(Extract Opens)
14 things my husband has taught me
Over the last few years, my husband Levi has taught me a lot of things about life. Here is a list of 14 of those things.
- “Clean it up.” means “Clean it up once and make the same mess again the next day.”
- “Clean it up, and stop making this mess.” means “Clean it up for two days, maybe three, and then proceed to make mess again.”
- “Because I clean the house.” isn’t a good enough reason for “Clean it up.” until there are tears involved.
- Adding additional ingredients to food, after I’ve cooked and served it, doesn’t mean “This food doesn’t taste good.”
- It’s OK to get frustrated at me when you’re asked to stop leaving your socks around the house. (Even though I’ve asked you not to do so every day for the last three weeks.)
- Eventually I will just give in and clean the socks up myself.
- Protein powder belongs all over my kitchen, and not inside of the blender bottle.
- In order to ensure maximum kitchen coverage, protein powder must be spilled on the counter when putting it into the blender bottle, and then one must subsequently fail to close the opening properly before shaking the blender bottle.
- More money must be spent on protein in a month than is spent on groceries.
- When I say “It’s OK if you put my towel on another rack so that your towel can dry.” it really means “Stop letting your towel share the same towel rack as mine when it is wet, because it won’t dry and will start to smell.” and not “Continue putting my towel on the same rack as yours.”
- The cats must have the ugliest, loudest, most obnoxiously large toys and cat furniture known to man or they will die. Never mind the fact that they survived thousands of years without these things.
- Cats will freeze to death if I turn the heat off in the apartment when nobody is home. Their built in fur coat isn’t real.
- Exercise equipment must be visible at all times.
- Furniture must be comfortable..even if that means it’s ugly.
I love my husband, even his annoying habits.
(Extract Closes)
(Supplied records Opens)
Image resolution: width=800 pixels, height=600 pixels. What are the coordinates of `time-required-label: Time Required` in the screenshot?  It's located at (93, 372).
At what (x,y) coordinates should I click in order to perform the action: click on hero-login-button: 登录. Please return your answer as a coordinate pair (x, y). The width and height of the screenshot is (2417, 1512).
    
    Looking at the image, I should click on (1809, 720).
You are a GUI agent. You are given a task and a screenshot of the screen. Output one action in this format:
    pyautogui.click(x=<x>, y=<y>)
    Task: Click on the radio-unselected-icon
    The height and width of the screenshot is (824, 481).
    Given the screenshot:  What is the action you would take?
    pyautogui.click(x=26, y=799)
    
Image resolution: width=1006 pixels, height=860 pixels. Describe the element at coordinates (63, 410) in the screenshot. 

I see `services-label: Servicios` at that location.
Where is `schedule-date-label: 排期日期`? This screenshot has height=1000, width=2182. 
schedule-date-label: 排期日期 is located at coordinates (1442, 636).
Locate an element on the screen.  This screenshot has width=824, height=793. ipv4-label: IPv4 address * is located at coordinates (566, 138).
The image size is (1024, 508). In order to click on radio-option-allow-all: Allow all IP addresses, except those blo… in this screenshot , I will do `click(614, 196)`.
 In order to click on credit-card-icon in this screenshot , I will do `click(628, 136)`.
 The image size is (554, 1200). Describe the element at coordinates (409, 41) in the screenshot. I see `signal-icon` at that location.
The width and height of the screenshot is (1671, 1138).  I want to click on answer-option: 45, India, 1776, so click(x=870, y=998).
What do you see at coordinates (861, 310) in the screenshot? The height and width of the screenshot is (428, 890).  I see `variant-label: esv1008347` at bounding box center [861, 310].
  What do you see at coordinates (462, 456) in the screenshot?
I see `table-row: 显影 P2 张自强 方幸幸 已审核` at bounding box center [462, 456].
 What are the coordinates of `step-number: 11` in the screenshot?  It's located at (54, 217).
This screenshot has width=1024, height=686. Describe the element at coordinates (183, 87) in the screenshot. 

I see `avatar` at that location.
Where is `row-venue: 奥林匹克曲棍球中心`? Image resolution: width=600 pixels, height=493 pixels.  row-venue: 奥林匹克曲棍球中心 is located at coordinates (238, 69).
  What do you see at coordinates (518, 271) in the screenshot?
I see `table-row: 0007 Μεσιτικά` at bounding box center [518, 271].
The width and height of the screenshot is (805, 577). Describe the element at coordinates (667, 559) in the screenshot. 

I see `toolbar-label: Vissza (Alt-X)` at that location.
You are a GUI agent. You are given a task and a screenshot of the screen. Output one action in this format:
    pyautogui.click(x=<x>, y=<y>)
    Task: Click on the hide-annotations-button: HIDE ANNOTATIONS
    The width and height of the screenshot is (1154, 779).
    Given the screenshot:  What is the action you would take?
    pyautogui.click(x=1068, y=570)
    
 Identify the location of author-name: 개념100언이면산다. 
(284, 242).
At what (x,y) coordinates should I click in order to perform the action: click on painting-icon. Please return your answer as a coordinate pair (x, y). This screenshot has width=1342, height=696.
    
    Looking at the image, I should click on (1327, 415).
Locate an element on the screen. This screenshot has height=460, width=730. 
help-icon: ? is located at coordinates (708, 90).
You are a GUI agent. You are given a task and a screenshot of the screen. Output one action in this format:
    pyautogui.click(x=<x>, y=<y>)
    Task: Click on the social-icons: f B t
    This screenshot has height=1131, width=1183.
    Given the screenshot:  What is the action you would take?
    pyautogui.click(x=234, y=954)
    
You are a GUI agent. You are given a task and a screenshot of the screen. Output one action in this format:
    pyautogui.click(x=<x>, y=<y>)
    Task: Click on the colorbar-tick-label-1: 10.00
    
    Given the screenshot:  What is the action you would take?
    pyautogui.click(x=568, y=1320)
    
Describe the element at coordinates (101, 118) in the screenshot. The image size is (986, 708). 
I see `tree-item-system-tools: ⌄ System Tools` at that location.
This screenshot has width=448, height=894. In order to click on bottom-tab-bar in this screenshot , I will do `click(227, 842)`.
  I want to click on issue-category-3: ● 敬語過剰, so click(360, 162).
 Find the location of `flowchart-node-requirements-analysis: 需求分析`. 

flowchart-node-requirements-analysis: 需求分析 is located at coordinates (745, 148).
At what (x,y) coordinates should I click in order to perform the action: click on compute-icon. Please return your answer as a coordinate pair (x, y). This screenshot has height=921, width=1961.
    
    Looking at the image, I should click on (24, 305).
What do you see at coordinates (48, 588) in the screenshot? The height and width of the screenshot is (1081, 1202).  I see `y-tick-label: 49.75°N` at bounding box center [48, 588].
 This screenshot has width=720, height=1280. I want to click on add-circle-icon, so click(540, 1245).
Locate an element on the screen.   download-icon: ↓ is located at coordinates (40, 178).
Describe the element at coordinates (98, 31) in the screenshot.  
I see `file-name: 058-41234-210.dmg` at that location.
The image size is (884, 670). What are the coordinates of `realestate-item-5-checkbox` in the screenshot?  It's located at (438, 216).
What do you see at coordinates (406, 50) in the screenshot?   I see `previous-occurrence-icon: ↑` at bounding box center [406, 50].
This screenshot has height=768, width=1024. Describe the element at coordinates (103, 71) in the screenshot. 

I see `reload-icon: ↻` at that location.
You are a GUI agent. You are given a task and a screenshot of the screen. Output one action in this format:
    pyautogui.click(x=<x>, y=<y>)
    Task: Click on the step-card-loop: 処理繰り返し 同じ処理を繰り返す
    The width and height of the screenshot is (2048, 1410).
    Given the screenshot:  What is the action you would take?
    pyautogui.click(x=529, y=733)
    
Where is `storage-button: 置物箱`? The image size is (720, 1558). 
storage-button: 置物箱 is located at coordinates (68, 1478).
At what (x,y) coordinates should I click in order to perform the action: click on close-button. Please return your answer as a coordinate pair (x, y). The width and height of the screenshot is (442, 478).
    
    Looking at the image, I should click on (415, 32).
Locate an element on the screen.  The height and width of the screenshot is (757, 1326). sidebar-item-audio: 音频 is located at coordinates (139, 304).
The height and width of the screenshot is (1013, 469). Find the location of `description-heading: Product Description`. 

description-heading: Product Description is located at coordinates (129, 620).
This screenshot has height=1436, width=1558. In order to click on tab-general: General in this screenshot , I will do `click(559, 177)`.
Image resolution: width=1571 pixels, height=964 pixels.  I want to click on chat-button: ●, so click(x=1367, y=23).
(Supplied records Closes)
In the list of lessons about the husband, rewrite the item beginning "When I say" more briefly, keeping its main facts.

"It's OK if you put my towel on another rack so that your towel can dry" actually means: stop hanging your wet towel on the same rack as mine, because mine won't dry and will start to smell. It does not mean you should keep putting my towel on the same rack as yours.